PP's Alberto Núñez Feijóo wins 41 seats · Podemos-linked En Marea beats PSOE to third place, both end up with 14 seats each · BNG retains 6 seats

Predictions that left-wing alliance En Marea would overtake the Spanish Socialists (PSOE) in Galicia have been only partially fulfilled after yesterday's election to the Galician Parliament, in which Spanish conservative PP clearly won. Incumbent Alberto Núñez Feijóo reelected as Galician president for the coming 4 years. Galician pro-sovereignty BNG performed better than expected.

En Marea's halfway overtaking means the alliance won some 17,000 more votes than PSOE, but both parties ended up with the same number of seats, 14. The Socialists could still be securing one extra seat (their 15th) depending on the foreign vote count.

If that is not the case, then En Marea's top candidate Luis Villares is set to become the leader of the opposition to Feijóo's new government.

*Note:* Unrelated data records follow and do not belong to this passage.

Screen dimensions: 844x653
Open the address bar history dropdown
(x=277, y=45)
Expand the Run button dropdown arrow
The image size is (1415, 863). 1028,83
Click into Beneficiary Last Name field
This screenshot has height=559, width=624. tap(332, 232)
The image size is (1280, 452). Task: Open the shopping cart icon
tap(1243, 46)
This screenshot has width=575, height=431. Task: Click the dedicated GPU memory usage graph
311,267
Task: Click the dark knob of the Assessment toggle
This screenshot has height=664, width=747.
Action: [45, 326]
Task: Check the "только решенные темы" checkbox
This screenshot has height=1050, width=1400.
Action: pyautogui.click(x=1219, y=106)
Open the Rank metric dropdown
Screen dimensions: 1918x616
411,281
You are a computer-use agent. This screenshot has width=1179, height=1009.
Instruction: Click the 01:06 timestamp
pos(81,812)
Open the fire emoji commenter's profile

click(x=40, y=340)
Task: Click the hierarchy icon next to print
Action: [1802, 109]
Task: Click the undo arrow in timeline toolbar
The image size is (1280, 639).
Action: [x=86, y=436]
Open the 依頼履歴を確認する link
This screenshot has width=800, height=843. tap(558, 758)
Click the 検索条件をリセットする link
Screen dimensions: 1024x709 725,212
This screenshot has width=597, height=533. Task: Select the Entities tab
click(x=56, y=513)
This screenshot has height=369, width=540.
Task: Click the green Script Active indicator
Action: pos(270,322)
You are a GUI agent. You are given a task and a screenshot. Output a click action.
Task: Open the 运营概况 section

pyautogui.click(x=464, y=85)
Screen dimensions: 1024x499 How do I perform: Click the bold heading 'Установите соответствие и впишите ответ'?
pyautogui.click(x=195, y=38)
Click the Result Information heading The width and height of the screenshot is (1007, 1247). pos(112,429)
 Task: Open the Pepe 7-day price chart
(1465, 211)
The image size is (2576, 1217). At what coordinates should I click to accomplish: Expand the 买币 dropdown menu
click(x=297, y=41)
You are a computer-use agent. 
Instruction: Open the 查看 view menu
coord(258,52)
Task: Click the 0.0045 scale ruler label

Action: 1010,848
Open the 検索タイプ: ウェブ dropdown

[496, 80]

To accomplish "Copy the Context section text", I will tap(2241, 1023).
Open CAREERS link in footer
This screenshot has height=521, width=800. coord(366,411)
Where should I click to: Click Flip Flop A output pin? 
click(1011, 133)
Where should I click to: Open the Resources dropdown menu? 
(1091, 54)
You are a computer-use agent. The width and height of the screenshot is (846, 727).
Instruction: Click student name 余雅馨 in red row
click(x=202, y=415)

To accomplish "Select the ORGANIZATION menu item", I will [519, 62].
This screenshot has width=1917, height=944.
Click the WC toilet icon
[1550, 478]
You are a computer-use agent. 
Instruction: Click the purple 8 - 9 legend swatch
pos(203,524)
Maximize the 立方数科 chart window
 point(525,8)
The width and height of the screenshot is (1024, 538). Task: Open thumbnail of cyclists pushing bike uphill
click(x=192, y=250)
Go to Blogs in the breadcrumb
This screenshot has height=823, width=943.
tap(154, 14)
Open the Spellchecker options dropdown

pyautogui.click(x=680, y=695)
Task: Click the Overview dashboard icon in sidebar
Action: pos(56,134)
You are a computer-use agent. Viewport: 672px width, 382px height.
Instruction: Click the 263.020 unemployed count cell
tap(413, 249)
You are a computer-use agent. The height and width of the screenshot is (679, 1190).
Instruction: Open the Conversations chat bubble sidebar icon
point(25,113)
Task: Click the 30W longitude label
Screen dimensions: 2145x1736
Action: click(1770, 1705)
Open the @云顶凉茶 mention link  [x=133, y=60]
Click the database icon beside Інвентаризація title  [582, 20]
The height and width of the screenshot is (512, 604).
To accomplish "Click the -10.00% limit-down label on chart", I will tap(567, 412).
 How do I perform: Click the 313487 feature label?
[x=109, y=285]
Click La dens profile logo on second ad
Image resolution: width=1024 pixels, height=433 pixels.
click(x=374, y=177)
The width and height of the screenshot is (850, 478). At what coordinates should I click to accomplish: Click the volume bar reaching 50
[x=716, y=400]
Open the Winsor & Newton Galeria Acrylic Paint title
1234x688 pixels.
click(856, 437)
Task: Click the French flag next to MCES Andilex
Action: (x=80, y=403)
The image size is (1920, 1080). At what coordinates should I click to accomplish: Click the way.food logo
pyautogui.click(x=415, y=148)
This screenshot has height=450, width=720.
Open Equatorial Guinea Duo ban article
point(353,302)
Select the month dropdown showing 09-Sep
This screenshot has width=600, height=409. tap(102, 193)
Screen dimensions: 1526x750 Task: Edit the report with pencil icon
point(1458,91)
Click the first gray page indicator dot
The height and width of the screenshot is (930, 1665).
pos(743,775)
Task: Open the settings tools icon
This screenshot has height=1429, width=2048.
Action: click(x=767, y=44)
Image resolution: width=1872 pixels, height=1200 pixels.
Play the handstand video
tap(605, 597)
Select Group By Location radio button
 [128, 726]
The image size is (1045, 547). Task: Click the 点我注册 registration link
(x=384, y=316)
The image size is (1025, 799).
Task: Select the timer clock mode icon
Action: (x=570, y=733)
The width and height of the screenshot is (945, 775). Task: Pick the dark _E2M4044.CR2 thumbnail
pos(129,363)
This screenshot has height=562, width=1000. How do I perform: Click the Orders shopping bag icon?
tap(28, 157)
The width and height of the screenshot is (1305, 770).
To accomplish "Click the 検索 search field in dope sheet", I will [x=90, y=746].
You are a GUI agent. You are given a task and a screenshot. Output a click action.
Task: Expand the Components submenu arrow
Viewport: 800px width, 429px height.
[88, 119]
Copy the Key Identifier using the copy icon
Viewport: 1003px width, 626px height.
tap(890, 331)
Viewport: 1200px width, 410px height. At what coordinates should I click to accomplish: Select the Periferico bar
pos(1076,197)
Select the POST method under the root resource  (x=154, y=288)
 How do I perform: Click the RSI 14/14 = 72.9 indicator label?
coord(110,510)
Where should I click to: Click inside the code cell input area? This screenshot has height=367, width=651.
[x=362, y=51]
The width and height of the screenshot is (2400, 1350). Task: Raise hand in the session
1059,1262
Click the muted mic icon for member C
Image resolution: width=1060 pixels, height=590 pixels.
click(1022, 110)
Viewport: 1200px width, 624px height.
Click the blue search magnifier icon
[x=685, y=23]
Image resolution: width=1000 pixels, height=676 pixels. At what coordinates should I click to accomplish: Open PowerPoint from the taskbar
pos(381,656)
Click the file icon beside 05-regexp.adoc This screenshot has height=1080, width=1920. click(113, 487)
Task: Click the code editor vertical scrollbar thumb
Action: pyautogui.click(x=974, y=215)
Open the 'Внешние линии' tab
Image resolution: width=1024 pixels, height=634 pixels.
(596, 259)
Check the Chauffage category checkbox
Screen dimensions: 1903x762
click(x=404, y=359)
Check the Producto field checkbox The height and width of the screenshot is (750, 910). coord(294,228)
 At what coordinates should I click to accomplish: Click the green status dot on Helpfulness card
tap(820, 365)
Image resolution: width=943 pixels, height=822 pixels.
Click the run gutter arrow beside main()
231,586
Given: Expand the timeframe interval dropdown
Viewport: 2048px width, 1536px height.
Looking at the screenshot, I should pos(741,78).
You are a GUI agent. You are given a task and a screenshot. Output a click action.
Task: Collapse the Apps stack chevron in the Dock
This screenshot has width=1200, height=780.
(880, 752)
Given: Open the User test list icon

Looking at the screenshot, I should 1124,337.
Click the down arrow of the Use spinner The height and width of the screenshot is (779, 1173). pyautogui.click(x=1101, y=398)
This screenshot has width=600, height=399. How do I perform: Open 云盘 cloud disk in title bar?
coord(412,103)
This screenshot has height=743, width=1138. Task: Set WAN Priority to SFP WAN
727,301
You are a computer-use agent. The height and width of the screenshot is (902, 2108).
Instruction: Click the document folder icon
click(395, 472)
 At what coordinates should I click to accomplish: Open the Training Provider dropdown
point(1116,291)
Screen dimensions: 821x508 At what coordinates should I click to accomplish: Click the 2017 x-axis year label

Feijóo, having won his third absolute majority in a row, is now emerging as one of the strongest men within the Popular Party at the Spanish level, even in a position to succeed Spanish president Mariano Rajoy when he decides to quit the party's forefront.

According to Villares, yesterday's result allows En Marea to "build a political alternative [that is] able to govern" the country in 2020 after breaking the PP's absolute majority and to articulate "a national project for Galicia."

The En Marea alliance is made up of several left-wing parties, some of them Spain-wide (Podemos and United Left), some of them Galician pro-sovereignty (Anova and Cerna) and the others being local candidacies. In 2012, Anova and United Left had already ran together for the Galician election (Podemos did not exist at that time) under the AGE banner, which won 9 seats.

Out of En Marea's 14 seats, 3 were claimed by Anova and Cerna. Thus, Galician pro-sovereignty parties will have a combined 9 seats in the upcoming Galician Parliament, as the Galician Nationalist Bloc (BNG) yesterday took 6 seats. That is only one seat less than in 2012, even if opinion polls predicted a much worse result for them.

BNG leader Ana Pontón said she hopes yesterday's election will be a "turning point" for her party. In case a Spanish snap election is held in December this year, Pontón did not rule out that BNG is able to capture at least one seat in the Spanish Cortes. BNG used to have 2 seats in the Spanish Parliament, but lost them in the last two consecutive elections (December 2015 and June 2016).

PP policies endorsed

Those two elections being unable -to date- to produce a majority able to elect a government, analysts now suggest that PP could grow further in the event of a third Spanish election in a row, as yesterday's result comes as a major endorsement for the Spanish conservatives. Feijóo this morning called on PSOE to facilitate Rajoy's election to the head of the Spanish government without resorting to a third election.

Come what may, Feijóo remains the only head of government in all of Spain's autonomous communities -exception being made of tiny city-region of Melilla- who currently enjoys an absolute majority. This allows him to apply without further limitations the PP's manifesto, which as regards the issue of Galician self-government merely quotes a list of pending transfers of powers from the Spanish to the Galician government which the conservative party says should now be negotiated. PP argues there is no need to introduce any amendments to the Spanish Constitution or the Galician Statute of Autonomy.